Short summary of case study 2
Summing up, ML models are approaching, and in the future potentially even surpassing, human decision-making capacity also in the corporate mergers realm. However, the legal standard of care should be adjusted only upward by the introduction of such models if (1) they are proven to be consistently outperforming professional actors and other models, and, due to disclosure requirements and multiple party decision making, when (2) they are used as interactive techniques that can be explained to and critically assessed by humans. Given the size and the timeframe of the transactions, integration into the process is basically not a concern (different from the malpractice cases).
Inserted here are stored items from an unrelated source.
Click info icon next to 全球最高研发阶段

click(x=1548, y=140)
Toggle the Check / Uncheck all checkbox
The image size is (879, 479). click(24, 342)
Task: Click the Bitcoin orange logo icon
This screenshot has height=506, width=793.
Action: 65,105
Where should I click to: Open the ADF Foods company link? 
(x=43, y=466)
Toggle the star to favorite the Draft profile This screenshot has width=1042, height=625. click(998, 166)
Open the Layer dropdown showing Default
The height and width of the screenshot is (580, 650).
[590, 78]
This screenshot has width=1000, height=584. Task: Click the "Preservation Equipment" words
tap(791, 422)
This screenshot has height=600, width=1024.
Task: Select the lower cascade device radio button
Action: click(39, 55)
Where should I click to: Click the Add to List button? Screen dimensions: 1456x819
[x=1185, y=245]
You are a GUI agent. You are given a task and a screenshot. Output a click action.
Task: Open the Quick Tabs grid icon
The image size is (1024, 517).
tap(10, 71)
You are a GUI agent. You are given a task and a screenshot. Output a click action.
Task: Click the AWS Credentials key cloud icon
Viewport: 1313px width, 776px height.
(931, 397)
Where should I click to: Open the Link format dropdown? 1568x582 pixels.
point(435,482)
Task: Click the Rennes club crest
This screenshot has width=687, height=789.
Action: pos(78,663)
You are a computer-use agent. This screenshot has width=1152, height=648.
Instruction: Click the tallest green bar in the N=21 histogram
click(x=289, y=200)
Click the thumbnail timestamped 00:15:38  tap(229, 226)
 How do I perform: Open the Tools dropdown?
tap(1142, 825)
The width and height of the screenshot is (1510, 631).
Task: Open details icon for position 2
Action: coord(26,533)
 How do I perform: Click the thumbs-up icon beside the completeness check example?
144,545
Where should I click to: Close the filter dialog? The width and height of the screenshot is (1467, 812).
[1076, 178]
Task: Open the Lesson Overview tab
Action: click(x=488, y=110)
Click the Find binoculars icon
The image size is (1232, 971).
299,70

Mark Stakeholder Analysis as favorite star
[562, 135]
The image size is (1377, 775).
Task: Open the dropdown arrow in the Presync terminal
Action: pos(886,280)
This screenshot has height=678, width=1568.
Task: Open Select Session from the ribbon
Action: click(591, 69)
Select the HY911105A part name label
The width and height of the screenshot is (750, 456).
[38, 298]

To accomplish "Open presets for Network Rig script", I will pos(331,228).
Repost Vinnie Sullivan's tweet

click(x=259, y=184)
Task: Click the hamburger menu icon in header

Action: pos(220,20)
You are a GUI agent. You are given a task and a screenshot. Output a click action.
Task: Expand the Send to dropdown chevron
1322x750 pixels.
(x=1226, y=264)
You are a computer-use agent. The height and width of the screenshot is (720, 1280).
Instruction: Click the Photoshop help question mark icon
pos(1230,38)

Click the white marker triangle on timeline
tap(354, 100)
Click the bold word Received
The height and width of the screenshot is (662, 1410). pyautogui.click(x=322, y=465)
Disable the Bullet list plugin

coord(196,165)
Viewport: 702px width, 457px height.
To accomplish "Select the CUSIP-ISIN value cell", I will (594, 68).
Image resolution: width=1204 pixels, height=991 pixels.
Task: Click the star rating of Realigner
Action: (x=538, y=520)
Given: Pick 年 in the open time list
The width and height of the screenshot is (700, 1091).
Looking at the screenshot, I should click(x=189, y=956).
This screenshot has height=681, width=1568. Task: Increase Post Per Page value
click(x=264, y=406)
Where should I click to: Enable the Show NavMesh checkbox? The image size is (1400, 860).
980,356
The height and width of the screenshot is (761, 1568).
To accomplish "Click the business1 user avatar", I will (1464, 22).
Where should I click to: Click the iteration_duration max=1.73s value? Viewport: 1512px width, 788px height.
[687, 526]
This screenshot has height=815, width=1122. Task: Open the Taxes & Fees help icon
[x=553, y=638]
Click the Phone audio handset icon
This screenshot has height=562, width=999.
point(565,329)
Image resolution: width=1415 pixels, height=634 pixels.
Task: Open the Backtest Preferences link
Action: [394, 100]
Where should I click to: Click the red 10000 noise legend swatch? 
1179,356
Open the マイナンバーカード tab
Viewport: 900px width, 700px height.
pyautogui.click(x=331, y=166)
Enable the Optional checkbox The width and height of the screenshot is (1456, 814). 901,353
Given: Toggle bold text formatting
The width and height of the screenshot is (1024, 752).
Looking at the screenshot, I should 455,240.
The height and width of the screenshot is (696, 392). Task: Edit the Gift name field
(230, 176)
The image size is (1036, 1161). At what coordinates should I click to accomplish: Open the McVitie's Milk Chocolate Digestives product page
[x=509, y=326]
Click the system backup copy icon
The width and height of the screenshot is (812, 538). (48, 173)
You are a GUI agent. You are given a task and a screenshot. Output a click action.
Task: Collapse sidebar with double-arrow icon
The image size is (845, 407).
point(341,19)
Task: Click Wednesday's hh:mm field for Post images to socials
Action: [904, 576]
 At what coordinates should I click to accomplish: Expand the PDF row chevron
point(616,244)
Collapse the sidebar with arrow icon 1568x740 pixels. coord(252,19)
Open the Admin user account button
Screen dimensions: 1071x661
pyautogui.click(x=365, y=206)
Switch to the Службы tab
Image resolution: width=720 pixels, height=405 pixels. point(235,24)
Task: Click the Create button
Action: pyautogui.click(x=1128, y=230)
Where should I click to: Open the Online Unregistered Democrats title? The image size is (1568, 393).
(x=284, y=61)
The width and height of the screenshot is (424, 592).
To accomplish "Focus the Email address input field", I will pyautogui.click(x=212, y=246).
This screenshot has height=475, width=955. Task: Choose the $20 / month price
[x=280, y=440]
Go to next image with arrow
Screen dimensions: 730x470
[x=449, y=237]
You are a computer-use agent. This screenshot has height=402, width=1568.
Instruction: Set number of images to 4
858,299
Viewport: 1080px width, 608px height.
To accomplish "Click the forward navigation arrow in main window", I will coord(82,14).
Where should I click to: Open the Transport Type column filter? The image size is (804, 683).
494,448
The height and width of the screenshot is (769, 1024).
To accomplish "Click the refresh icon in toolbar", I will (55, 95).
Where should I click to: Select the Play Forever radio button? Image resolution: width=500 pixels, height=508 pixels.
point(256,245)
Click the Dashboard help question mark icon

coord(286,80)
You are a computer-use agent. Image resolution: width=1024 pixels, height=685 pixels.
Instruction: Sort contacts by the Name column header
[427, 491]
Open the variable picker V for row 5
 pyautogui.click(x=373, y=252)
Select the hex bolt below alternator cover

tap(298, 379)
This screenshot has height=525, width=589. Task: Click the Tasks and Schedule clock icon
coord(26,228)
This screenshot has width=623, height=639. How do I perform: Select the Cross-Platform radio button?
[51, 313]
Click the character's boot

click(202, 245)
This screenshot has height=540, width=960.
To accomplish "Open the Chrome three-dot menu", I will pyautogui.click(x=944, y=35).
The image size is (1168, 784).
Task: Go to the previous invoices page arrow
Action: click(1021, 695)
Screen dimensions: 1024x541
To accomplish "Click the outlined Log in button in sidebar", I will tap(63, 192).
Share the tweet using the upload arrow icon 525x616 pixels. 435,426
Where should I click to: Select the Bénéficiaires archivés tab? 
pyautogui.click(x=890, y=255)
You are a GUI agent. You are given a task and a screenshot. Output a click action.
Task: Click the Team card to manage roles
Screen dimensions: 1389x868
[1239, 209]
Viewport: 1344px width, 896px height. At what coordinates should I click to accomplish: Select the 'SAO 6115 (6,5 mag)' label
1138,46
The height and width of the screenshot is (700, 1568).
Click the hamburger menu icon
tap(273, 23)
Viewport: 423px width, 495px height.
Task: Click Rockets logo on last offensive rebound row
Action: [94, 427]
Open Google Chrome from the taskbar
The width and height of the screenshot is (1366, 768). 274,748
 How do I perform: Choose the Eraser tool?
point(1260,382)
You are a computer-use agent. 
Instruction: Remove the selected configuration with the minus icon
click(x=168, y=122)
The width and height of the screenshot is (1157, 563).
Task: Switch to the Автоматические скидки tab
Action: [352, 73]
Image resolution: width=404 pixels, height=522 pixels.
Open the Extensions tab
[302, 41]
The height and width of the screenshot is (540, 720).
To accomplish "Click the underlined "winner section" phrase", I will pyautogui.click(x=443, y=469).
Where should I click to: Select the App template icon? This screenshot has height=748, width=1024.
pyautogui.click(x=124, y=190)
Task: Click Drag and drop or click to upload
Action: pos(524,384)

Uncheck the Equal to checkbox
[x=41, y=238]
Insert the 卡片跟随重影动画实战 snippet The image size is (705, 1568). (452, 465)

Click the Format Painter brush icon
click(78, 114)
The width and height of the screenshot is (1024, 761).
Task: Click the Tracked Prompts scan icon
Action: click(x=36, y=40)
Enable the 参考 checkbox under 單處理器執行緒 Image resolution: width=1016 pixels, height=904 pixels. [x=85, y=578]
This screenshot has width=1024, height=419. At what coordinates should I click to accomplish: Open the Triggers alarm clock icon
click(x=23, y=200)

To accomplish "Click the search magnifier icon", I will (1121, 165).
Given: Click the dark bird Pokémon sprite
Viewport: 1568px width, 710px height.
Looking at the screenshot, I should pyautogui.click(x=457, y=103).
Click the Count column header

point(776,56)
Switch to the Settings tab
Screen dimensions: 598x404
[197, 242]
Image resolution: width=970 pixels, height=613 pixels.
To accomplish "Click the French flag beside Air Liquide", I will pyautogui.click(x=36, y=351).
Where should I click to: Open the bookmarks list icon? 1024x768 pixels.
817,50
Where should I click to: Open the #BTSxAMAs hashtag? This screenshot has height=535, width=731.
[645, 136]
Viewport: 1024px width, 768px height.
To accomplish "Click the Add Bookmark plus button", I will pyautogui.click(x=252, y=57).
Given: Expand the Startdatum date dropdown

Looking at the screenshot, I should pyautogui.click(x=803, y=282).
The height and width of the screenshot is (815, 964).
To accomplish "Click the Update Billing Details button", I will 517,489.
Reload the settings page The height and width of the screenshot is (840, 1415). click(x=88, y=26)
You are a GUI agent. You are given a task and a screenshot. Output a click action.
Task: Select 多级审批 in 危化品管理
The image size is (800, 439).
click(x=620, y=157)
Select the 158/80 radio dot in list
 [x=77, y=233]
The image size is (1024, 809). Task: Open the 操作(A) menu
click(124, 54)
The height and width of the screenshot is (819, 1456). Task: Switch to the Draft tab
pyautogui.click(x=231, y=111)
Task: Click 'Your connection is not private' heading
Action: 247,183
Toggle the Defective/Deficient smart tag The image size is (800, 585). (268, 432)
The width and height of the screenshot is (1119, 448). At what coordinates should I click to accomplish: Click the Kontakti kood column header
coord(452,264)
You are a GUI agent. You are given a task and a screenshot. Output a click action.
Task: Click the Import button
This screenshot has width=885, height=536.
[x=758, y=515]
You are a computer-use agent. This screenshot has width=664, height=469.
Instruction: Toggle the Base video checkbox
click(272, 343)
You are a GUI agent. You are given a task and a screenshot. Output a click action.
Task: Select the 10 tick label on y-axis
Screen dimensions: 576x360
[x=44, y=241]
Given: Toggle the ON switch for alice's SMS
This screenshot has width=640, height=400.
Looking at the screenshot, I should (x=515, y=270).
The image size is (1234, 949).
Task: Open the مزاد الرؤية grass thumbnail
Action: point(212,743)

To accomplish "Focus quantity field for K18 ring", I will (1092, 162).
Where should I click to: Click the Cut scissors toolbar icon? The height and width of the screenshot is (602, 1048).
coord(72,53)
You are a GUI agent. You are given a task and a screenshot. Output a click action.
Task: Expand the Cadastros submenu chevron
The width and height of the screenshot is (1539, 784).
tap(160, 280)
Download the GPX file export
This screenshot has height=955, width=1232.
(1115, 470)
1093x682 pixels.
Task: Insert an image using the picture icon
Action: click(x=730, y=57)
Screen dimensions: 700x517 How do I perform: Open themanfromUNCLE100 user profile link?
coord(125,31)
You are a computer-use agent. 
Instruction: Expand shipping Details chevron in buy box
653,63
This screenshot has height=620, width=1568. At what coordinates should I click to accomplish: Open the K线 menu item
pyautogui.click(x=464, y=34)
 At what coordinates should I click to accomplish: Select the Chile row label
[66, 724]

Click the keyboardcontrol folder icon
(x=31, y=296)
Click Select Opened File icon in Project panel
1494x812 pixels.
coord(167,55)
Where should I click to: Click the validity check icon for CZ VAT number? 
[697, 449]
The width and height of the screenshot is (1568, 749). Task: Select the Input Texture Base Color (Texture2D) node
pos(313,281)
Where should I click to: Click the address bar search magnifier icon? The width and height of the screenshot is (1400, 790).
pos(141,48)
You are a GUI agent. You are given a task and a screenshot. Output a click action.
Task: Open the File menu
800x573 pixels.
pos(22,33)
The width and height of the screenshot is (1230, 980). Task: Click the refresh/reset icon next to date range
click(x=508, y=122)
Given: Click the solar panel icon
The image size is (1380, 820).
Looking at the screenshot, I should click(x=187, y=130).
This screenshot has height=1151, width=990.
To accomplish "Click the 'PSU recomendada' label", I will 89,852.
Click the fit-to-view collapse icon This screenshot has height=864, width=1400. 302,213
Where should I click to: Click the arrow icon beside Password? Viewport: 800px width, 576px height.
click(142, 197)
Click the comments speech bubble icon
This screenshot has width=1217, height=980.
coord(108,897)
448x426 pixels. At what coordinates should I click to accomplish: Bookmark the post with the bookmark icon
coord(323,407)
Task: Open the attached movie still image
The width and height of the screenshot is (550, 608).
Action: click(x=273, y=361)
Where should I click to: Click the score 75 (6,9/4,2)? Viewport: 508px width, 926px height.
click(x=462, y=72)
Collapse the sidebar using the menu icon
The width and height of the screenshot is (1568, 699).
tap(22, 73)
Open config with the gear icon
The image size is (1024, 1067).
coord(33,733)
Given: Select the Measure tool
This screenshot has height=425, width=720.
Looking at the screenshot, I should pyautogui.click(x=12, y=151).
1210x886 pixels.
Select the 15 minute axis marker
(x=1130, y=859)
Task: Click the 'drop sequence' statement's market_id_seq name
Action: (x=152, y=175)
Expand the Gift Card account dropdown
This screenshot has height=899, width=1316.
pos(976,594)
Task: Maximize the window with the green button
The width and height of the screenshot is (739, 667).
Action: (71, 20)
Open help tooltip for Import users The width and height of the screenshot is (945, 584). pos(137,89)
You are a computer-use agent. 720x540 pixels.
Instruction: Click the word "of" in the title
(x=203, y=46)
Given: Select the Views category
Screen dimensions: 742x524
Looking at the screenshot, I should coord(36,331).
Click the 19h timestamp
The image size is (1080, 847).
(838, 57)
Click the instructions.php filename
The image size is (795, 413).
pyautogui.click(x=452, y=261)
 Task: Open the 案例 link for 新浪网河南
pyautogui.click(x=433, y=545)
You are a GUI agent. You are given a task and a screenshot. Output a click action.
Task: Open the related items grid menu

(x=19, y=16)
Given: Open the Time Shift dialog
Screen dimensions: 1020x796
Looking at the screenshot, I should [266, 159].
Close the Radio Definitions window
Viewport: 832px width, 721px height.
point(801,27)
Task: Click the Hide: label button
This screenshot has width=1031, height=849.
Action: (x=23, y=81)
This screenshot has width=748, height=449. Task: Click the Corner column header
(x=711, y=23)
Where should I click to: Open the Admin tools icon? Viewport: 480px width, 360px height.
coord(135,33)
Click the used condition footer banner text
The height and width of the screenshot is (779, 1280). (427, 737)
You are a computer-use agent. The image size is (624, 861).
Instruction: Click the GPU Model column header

As in that case, managers must be obliged to exercise independent judgment and may disagree with the model, based on professional reasons, without risking legal liability.
Key results from case studies 1 and 2: contractual explainability
Both the case study on medical malpractice and on corporate mergers show that, from a legal point of view, explainability is often at least as important as predictive performance to determine whether the law allows or even requires the use of ML tools under professional standards of care. Most notably, this conclusion is independent of the debate on the extent to which the European GDPR does or does not require the explainability of certain algorithmic models (see above, under Sect. 2). The criteria developed for assessing the necessity of explainable AI stem, legally speaking, not from data protection law but from specific domains of contract and tort law. As such, they are not confined to the EU, but apply equally in all countries with negligence regimes, in contract and tort law, similar to our reference jurisdictions: the US and Germany. Since there has been a considerable degree of convergence in EU contract law in the past decades (Twigg-Flessner 2013), the guidelines we develop apply, at least broadly, both in US and in EU law. In the third case study, we therefore examine more in detail the interaction, and trade-off, between performance and explainability from a technical perspective.